En la TV abierta chilena escuchamos siempre hablar de rating, pero ¿en qué consiste de verdad esa medición? La realidad es que es una encuesta diseñada por un equipo de expertos, aunque, vale, sabemos que las encuestas no están pasando por su mejor momento hoy en día. Consiste en cerca de 600 hogares en las ciudades más grandes del país (claramente muy concentrado en Santiago) bajo una muestra representativa de lo que es la sociedad. Sé que esa frase suena particularmente usada y dudosa en período de elecciones, pero cobra sentido cuando se entiende el objetivo de la muestra: es una medición únicamente con objetivos comerciales. La muestra se divide en grupos a los cuales se les pueden vender productos. No es un ejercicio bondadoso que sirve para que expandamos nuestro conocimiento sobre lo útil o bueno de un programa de televisión.

En otros países existen otras formas de medir con el mismo objetivo. Claro, aquí se mira mucho el rating minuto a minuto, dando pie a una tropa de ejecutivos neuróticos viendo todo el tiempo si el programa sube o baja. Ese minuto a minuto puede tener errores y al día siguiente recién se entregan los resultados reales. En EEUU, por ejemplo, se mide también minuto a minuto pero se le pone atención a un reporte semanal que da detalles mucho más minuciosos sobre el consumo y evita que los programas acomoden su pauta solamente a la psicosis de quién supuestamente es más visto por un grupo de números.

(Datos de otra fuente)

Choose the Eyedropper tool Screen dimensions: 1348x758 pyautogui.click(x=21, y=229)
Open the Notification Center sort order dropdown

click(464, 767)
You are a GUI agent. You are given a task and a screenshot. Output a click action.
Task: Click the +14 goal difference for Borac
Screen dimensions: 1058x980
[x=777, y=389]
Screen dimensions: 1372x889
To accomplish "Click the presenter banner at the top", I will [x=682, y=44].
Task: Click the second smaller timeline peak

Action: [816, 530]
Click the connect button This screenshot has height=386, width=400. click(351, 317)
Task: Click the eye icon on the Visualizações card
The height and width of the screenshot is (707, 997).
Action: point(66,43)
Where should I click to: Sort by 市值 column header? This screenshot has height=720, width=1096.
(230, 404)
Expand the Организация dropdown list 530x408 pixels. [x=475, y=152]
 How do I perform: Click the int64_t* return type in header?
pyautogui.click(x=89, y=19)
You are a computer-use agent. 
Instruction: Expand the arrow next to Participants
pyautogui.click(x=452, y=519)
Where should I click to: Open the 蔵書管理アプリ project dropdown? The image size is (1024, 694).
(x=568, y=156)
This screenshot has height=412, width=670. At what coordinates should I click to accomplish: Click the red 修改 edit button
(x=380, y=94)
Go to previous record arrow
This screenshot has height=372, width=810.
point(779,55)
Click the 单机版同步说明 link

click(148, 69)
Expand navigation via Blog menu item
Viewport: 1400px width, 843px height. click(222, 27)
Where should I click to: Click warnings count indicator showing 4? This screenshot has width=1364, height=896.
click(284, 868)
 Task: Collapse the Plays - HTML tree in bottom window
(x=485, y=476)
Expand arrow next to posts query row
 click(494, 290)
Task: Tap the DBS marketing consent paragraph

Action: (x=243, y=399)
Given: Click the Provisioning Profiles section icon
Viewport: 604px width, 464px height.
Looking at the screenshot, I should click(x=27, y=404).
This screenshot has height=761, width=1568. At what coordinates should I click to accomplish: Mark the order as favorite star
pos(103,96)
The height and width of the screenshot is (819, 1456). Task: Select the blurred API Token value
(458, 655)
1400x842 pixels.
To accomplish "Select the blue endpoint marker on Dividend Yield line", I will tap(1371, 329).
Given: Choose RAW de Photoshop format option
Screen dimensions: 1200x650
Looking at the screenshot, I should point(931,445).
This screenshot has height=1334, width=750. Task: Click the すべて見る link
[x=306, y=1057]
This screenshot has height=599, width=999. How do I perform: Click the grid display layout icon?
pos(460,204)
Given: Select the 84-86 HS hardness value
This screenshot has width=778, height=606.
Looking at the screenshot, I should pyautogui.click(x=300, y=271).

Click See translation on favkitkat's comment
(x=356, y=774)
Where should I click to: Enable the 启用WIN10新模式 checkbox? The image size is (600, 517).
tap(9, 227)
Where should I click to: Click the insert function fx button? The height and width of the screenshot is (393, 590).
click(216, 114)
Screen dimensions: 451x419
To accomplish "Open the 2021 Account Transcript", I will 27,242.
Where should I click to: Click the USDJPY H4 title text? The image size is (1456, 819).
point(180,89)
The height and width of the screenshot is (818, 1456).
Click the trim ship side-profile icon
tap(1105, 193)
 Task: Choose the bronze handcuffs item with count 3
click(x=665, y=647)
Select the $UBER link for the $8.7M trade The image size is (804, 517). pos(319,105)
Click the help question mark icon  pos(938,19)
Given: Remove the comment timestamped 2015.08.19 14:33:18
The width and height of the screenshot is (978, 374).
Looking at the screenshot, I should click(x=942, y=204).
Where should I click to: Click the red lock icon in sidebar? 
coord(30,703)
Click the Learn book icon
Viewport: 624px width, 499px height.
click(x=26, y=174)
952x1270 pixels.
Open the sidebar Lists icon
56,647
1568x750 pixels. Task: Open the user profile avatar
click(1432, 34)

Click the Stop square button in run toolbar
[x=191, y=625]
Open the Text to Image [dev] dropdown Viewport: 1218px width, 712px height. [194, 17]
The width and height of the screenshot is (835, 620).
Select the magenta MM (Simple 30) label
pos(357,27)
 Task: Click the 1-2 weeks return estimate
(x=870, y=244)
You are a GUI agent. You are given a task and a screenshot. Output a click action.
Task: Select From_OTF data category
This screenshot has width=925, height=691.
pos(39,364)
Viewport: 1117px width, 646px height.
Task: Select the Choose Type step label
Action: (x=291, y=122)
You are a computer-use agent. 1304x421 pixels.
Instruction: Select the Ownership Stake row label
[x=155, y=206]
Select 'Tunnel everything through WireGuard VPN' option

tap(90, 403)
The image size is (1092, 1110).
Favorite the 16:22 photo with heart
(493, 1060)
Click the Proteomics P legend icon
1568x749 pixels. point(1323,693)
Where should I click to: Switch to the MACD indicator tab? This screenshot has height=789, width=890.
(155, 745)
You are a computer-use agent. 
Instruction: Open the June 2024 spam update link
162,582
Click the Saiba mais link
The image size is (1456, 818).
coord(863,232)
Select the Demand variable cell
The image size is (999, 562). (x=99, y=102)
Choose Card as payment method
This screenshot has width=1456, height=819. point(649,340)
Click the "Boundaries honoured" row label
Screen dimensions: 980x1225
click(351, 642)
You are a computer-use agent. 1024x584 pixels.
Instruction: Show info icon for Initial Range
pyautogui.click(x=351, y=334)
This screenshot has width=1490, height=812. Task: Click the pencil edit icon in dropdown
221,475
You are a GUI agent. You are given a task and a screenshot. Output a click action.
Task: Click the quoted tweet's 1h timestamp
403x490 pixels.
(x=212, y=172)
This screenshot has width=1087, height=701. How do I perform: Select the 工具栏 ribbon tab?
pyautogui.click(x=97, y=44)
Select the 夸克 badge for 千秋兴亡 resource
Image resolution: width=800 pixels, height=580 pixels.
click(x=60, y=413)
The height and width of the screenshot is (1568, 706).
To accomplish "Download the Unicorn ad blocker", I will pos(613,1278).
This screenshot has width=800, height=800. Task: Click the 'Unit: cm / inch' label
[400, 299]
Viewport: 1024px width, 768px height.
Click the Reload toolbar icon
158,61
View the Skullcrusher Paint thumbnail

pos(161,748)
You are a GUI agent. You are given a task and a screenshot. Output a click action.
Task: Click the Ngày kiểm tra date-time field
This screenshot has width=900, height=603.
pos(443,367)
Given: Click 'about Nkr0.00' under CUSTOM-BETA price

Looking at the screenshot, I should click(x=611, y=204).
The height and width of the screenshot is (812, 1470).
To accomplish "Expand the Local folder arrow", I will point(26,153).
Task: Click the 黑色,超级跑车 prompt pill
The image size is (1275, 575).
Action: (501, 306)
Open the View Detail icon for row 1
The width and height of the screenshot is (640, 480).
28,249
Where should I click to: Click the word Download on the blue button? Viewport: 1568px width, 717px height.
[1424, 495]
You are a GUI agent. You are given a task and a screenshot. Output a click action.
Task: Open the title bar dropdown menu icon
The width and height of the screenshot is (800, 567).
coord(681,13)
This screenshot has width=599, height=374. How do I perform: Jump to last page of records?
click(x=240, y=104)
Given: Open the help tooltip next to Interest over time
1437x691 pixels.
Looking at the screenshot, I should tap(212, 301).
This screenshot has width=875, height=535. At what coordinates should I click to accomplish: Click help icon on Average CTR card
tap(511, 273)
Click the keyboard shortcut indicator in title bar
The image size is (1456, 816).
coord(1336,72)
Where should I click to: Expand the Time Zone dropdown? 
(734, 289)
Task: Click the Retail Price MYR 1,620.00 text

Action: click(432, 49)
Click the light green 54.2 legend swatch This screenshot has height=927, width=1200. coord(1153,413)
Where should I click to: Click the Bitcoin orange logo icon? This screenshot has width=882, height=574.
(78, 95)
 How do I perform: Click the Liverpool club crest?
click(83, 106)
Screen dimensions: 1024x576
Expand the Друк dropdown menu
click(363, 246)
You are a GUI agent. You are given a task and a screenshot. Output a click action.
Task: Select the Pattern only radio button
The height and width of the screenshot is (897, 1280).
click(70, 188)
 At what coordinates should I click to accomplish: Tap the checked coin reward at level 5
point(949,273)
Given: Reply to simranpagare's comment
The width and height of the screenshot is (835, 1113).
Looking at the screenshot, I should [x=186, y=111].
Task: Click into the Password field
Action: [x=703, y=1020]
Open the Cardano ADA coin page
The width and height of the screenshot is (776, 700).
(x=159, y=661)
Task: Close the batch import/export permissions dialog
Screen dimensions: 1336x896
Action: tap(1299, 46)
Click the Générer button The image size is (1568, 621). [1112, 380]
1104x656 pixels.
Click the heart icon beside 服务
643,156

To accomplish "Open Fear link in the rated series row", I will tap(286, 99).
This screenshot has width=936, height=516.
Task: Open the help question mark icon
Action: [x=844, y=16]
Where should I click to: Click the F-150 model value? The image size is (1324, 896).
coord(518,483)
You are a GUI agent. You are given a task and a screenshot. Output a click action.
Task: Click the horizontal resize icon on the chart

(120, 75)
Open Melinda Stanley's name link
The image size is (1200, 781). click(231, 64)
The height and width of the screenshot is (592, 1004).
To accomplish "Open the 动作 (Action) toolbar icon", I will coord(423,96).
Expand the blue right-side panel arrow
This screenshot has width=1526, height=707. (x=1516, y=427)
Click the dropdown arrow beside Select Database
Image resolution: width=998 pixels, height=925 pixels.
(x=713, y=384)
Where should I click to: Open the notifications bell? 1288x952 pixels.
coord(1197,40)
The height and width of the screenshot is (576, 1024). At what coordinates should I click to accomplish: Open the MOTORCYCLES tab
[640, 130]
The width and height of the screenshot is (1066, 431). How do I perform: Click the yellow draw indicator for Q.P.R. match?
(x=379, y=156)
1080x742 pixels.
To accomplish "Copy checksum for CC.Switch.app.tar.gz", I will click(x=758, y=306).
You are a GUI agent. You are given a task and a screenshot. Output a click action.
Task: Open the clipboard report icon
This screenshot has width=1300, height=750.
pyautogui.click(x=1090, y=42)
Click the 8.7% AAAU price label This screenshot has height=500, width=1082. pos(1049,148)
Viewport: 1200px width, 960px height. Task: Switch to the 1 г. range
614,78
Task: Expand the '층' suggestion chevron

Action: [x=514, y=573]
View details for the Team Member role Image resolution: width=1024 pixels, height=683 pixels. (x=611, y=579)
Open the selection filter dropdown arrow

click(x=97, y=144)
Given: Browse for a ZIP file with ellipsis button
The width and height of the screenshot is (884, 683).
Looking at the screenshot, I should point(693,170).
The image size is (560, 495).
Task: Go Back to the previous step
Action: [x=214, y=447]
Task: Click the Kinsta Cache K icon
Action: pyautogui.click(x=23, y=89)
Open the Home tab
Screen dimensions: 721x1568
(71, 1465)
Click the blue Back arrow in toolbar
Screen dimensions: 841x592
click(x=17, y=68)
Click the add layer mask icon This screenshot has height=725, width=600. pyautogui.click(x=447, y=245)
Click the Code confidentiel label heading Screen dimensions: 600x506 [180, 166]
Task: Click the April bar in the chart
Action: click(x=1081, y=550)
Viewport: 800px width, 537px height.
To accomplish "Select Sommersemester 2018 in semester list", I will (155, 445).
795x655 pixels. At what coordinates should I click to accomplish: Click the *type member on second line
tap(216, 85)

Los Streaming tienen la ventaja de poder medirlo todo: a qué hora abres la app, qué te gusta ver, cuándo pausas para ir al baño, si ves las series de una sentada o pausadamente, cuál foto y cuáles colores te llaman más la atención (¿Se han fijado que las fotos en Netflix cambian constantemente para mismas series?), y una larga lista de etcéteras. Sin embargo, son bastante reacios a compartir esos datos. Sólo desde esta semana Netflix está compartiendo semanalmente una información reducida de qué programas y películas son las más vistas en inglés y en no-inglés, o se puede desagregar por país. Si quieren intentarlo y jugar pueden entrar a https://top10.netflix.com/, la página está en inglés pero se entiende fácil.

Un spoiler: la serie más vista en Chile la semana pasada fue “Yo soy Betty, la fea”, no es que sea una gran sorpresa ya que lleva 20 semanas en el Top 10.